» Aim of the task: Reproduce the entries below in full, word for word.

» The data:

----------

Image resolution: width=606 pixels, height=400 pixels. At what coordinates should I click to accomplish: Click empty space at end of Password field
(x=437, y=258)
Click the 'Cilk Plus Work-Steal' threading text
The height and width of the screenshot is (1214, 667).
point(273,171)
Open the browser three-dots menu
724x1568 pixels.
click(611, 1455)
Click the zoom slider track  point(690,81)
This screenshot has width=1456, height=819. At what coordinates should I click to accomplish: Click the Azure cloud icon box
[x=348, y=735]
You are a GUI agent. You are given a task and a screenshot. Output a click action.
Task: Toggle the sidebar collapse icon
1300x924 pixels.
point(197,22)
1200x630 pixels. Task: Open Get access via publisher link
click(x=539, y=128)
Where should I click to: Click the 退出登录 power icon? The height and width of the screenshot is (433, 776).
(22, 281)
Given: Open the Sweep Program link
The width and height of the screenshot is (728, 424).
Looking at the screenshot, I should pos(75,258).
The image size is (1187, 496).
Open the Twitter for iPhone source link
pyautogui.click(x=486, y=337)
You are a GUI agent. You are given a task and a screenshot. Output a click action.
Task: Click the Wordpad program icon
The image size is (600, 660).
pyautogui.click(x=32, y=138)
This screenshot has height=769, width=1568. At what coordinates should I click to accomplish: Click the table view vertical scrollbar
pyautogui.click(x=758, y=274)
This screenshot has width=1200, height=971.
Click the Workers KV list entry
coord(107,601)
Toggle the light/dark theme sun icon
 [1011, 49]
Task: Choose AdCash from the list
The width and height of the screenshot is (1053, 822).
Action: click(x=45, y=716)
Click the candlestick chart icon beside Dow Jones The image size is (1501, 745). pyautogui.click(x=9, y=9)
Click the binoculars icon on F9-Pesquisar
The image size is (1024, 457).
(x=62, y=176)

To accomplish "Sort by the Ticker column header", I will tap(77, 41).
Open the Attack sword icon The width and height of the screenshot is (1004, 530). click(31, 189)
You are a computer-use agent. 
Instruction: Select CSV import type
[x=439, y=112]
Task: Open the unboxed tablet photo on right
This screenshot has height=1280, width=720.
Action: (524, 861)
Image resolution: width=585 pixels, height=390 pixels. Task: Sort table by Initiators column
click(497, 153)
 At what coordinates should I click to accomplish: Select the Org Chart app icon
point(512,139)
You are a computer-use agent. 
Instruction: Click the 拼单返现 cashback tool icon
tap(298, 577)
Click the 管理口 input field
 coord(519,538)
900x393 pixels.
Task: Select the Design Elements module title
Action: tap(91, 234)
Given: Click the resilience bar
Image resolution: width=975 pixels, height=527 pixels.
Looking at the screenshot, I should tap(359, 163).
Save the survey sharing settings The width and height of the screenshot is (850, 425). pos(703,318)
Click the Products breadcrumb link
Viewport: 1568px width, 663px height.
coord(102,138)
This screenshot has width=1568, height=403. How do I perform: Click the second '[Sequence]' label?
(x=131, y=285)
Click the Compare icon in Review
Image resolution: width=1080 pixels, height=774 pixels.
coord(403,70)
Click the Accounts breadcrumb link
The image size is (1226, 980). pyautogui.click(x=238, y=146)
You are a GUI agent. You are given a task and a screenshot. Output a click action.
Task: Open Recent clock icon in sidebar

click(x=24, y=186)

----------

» Response for this exercise:
Image resolution: width=606 pixels, height=400 pixels. At what coordinates should I click to accomplish: Click empty space at end of Password field
(x=437, y=258)
Click the 'Cilk Plus Work-Steal' threading text
The height and width of the screenshot is (1214, 667).
point(273,171)
Open the browser three-dots menu
724x1568 pixels.
click(611, 1455)
Click the zoom slider track  point(690,81)
This screenshot has width=1456, height=819. At what coordinates should I click to accomplish: Click the Azure cloud icon box
[x=348, y=735]
You are a GUI agent. You are given a task and a screenshot. Output a click action.
Task: Toggle the sidebar collapse icon
1300x924 pixels.
point(197,22)
1200x630 pixels. Task: Open Get access via publisher link
click(x=539, y=128)
Where should I click to: Click the 退出登录 power icon? The height and width of the screenshot is (433, 776).
(22, 281)
Given: Open the Sweep Program link
The width and height of the screenshot is (728, 424).
Looking at the screenshot, I should pos(75,258).
The image size is (1187, 496).
Open the Twitter for iPhone source link
pyautogui.click(x=486, y=337)
You are a GUI agent. You are given a task and a screenshot. Output a click action.
Task: Click the Wordpad program icon
The image size is (600, 660).
pyautogui.click(x=32, y=138)
This screenshot has height=769, width=1568. At what coordinates should I click to accomplish: Click the table view vertical scrollbar
pyautogui.click(x=758, y=274)
This screenshot has width=1200, height=971.
Click the Workers KV list entry
coord(107,601)
Toggle the light/dark theme sun icon
 [1011, 49]
Task: Choose AdCash from the list
The width and height of the screenshot is (1053, 822).
Action: click(x=45, y=716)
Click the candlestick chart icon beside Dow Jones The image size is (1501, 745). pyautogui.click(x=9, y=9)
Click the binoculars icon on F9-Pesquisar
The image size is (1024, 457).
(x=62, y=176)

To accomplish "Sort by the Ticker column header", I will tap(77, 41).
Open the Attack sword icon The width and height of the screenshot is (1004, 530). click(31, 189)
You are a computer-use agent. 
Instruction: Select CSV import type
[x=439, y=112]
Task: Open the unboxed tablet photo on right
This screenshot has height=1280, width=720.
Action: (524, 861)
Image resolution: width=585 pixels, height=390 pixels. Task: Sort table by Initiators column
click(497, 153)
 At what coordinates should I click to accomplish: Select the Org Chart app icon
point(512,139)
You are a computer-use agent. 
Instruction: Click the 拼单返现 cashback tool icon
tap(298, 577)
Click the 管理口 input field
 coord(519,538)
900x393 pixels.
Task: Select the Design Elements module title
Action: tap(91, 234)
Given: Click the resilience bar
Image resolution: width=975 pixels, height=527 pixels.
Looking at the screenshot, I should tap(359, 163).
Save the survey sharing settings The width and height of the screenshot is (850, 425). pos(703,318)
Click the Products breadcrumb link
Viewport: 1568px width, 663px height.
coord(102,138)
This screenshot has width=1568, height=403. How do I perform: Click the second '[Sequence]' label?
(x=131, y=285)
Click the Compare icon in Review
Image resolution: width=1080 pixels, height=774 pixels.
coord(403,70)
Click the Accounts breadcrumb link
The image size is (1226, 980). pyautogui.click(x=238, y=146)
You are a GUI agent. You are given a task and a screenshot. Output a click action.
Task: Open Recent clock icon in sidebar

click(x=24, y=186)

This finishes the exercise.